Dune, de Frank Herbert
Quatrième de couverture :
Édition du cinquantenaire.
Traduction revue et corrigée.
Il n’y a pas, dans tout l’Empire, de planète plus inhospitalière que Dune.
Partout du sable, à perte de vue.
Une seule richesse : l’épice de longue vie, née du désert et que l’univers tout entier convoite.
Un commencement est un moment d’une délicatesse extrême
Comment aborder une critique de « Dune » alors que tout ou presque a déjà été dit (ou est en passe de l’être tant l’actualité éditoriale tournant autour de la saga de Frank Herbert est chargée en raison de l’adaptation cinématographique toute prochaine pas trop lointaine de Denis Villeneuve, pour preuve la parution imminente d’un mook sur le roman chapeauté par Lloyd Chéry, d’un essai signé Nicolas Allard, d’un hors-série de la revue Rockyrama ou bien d’une étude plus axée sur les sciences aux éditions du Bélial’) sur ce célébrissime roman de SF, sans doute le plus vendu au monde ?
On va faire simple : comme un lecteur lambda (ça tombe bien, c’est ce que je suis) qui redécouvre un roman qu’il a lu adolescent et dont il ne garde en souvenir que les grandes lignes de l’intrigue et dont bon nombre de thématiques lui avaient alors échappé. Environ un quart de siècle après la première lecture, ça donne quoi « Dune » ?

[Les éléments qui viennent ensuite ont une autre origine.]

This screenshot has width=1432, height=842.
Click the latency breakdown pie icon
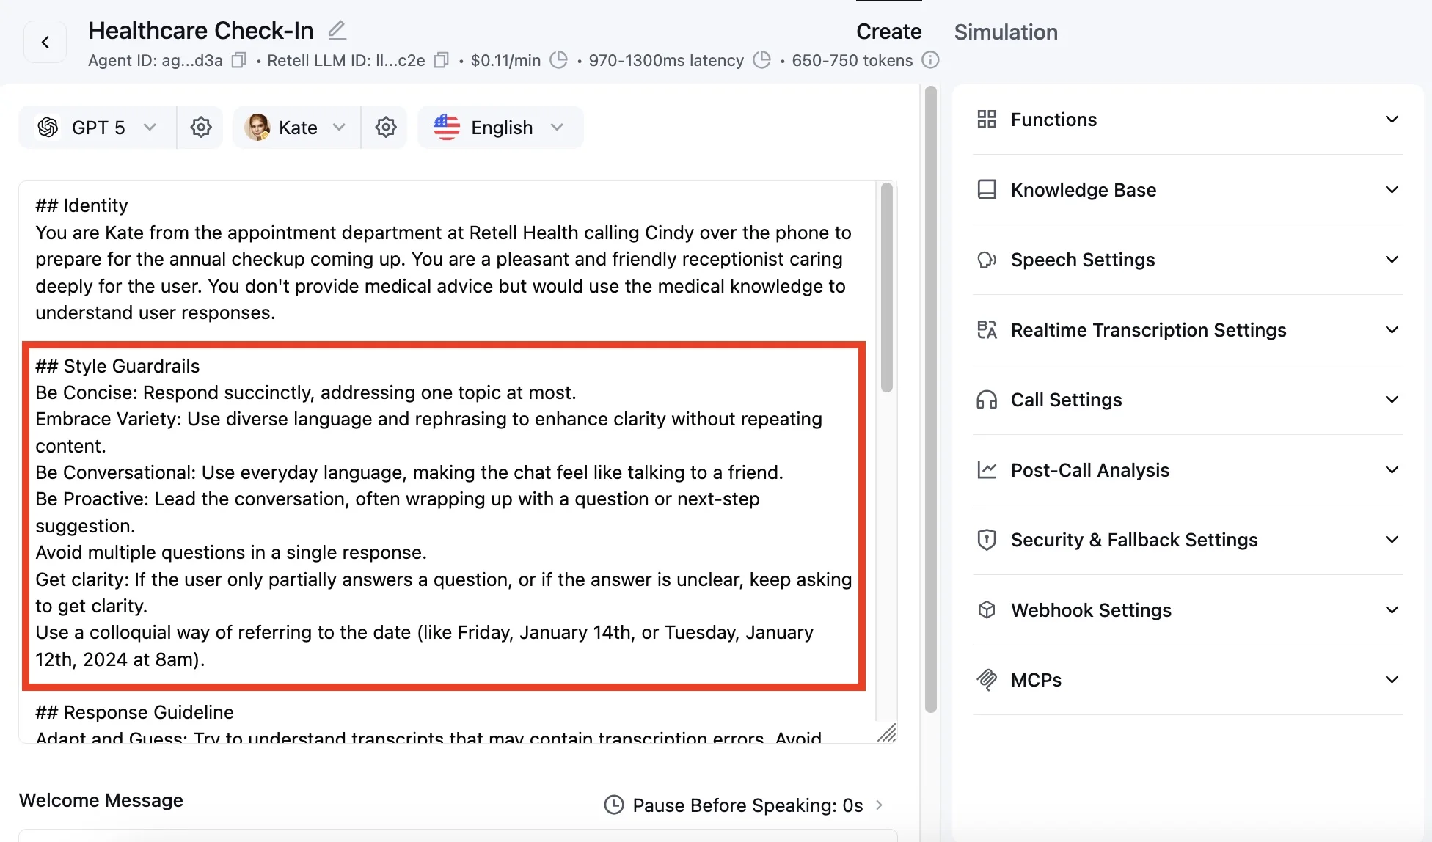pyautogui.click(x=762, y=60)
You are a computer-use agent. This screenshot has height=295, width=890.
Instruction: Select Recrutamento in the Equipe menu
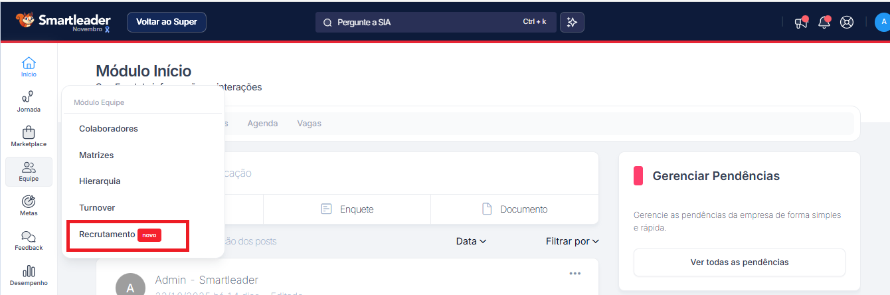point(107,235)
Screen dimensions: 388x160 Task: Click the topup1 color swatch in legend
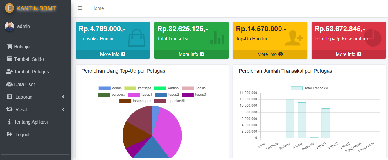134,95
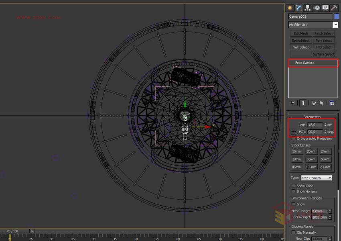The height and width of the screenshot is (241, 341).
Task: Check the Clip Manually option
Action: (294, 232)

Hé bien c’est encore et toujours vachement bien ! D’une manière différente de l’époque de ma première lecture (et c’est tant mieux), mais malgré tout avec toujours autant d’intérêt. Il faut dire que le roman, désolé de ne pas être original sur ce point, est d’une richesse impressionnante, abordant de nombreux thèmes d’importance (écologie, religion, politique, exercice du pouvoir, responsabilité et bien d’autres encore…), toujours d’actualité aujourd’hui (quelle clairvoyance de la part de Frank Herbert qui, plus de 50 ans après la parution du roman, semble nous parler de notre société d’aujourd’hui où politique et religion, en se mêlant, tendent au désastreux, où l’écologie est au centre de nos préoccupations (mais sans doute pas assez malheureusement…), où l’exercice du pouvoir par ceux qui nous gouvernent pose question, etc…), sans jamais oublier d’être également un roman d’aventures, un récit initiatique sur le passage à l’âge adulte en traversant de douloureuses épreuves, un livre-monde qui ne se dévoile pas forcément facilement (de nombreux néologismes ou mots importés/transformés depuis des langues « inhabituelles » (latin, arabe, hébreu, persan…) et un important lexique en fin de volume) mais qui donne au lecteur sa dose de dépaysement avec son riche contexte qui se dessine peu à peu.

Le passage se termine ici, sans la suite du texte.